### Document excerpt:
· · · · · · ·

UPDATES TO EXISTING TRANSACTIONAL DISCLOSURE

Companies with pending or proposed transactions that are or become the subject of filings with the SEC may consider updating existing disclosures, or crafting new disclosures, to the extent the COVID-19 pandemic may have an impact on the transaction.

For example, a company may want to address whether the COVID-19 pandemic presents a risk to a capital raise or acquisition financing, or whether any representations, warranties, or covenants are no longer true in light of COVID-19.

Companies may also want to consider updates to their risk factors in their transactional disclosures.

FORM 8-K CONSIDERATIONS

Although COVID-19 by itself does not trigger a disclosure under the SEC current reporting obligations on Form 8-K, there are instances in which a company’s response to the effects of COVID-19 may trigger a current disclosure obligation.

Examples of when disclosure may be triggered include if a company decreases the salaries of any of its named executive officers (NEOs), enters into a material loan agreement or draws down on a credit facility due to the need for additional liquidity in response to COVID-19.

· · · · · · ·

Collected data

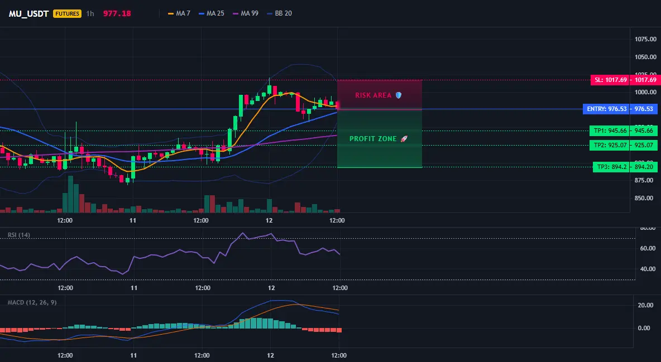
Task: Open the MACD (12, 26, 9) label
Action: point(32,302)

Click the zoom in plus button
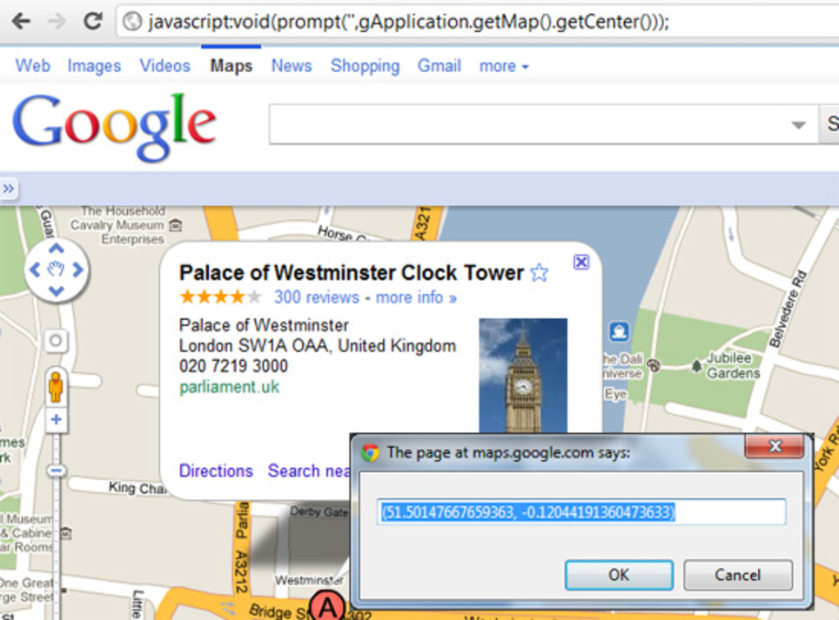(56, 420)
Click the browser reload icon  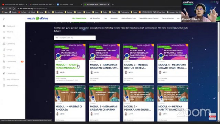10,8
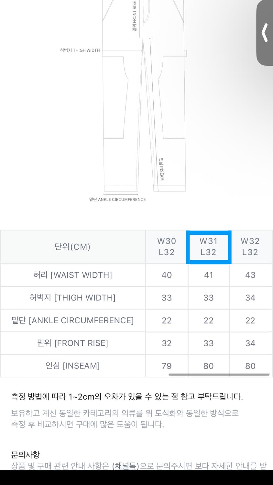Image resolution: width=273 pixels, height=485 pixels.
Task: Tap the ANKLE CIRCUMFERENCE label under the diagram
Action: click(x=117, y=199)
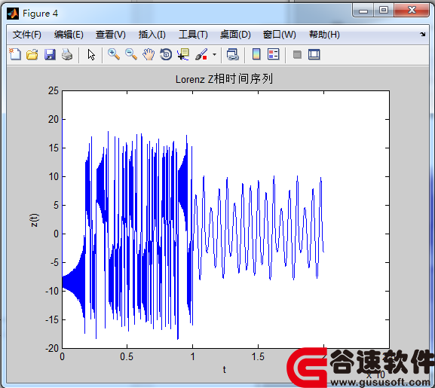This screenshot has width=435, height=388.
Task: Toggle the Brush data tool
Action: pyautogui.click(x=201, y=54)
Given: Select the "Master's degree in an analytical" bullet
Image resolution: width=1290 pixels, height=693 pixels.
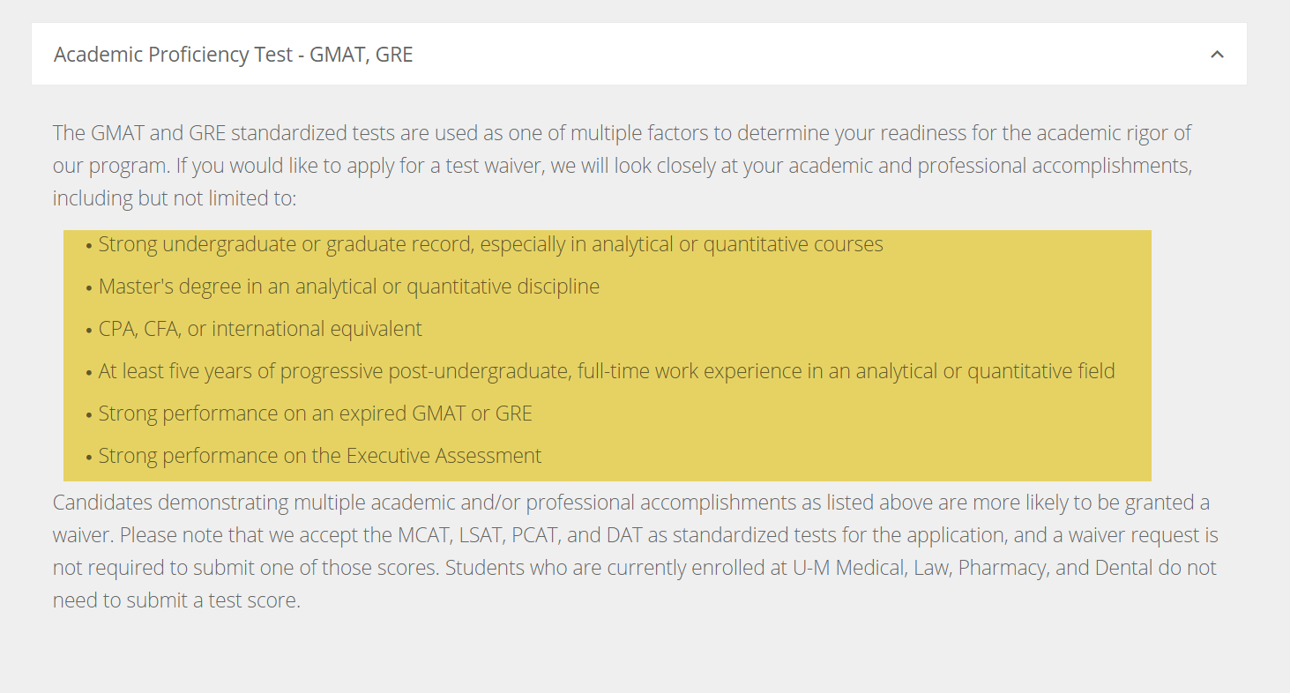Looking at the screenshot, I should (348, 287).
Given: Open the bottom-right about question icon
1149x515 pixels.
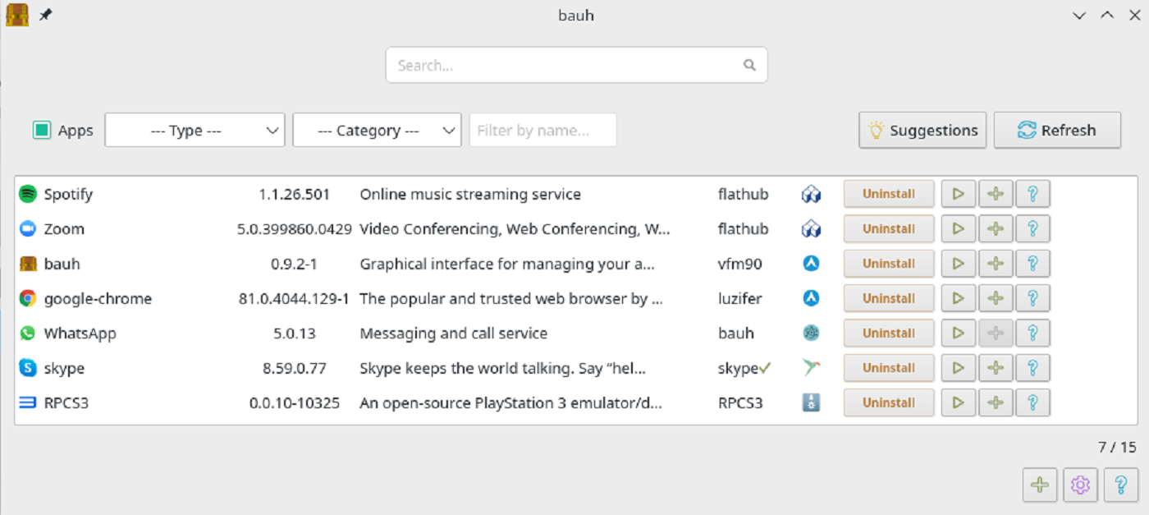Looking at the screenshot, I should click(1120, 485).
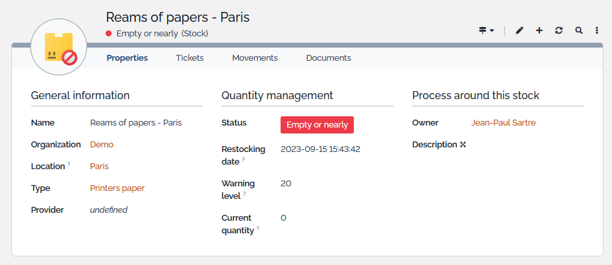Screen dimensions: 612x265
Task: Click the help mark next to Warning level
Action: click(243, 194)
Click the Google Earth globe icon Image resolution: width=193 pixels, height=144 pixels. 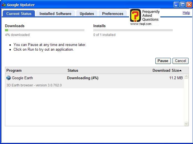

· · · · · · ·

### Task item A:
From the COVID-19 disclosure excerpt above, set down the passage word for word, beginning at the words "Companies with pending" and stopping after the words "their transactional disclosures.".
### Task item B:
Answer these questions using the COVID-19 disclosure excerpt above:
(i) According to the excerpt, a company may want to address whether the pandemic presents a risk to which two kinds of funding?
(ii) On which form's current reporting obligations does COVID-19 by itself not trigger a disclosure?
(iii) What does the abbreviation NEOs stand for?

### Task solution A:
Companies with pending or proposed transactions that are or become the subject of filings with the SEC may consider updating existing disclosures, or crafting new disclosures, to the extent the COVID-19 pandemic may have an impact on the transaction.

For example, a company may want to address whether the COVID-19 pandemic presents a risk to a capital raise or acquisition financing, or whether any representations, warranties, or covenants are no longer true in light of COVID-19.

Companies may also want to consider updates to their risk factors in their transactional disclosures.

### Task solution B:
(i) A capital raise or acquisition financing.
(ii) Form 8-K.
(iii) Named executive officers.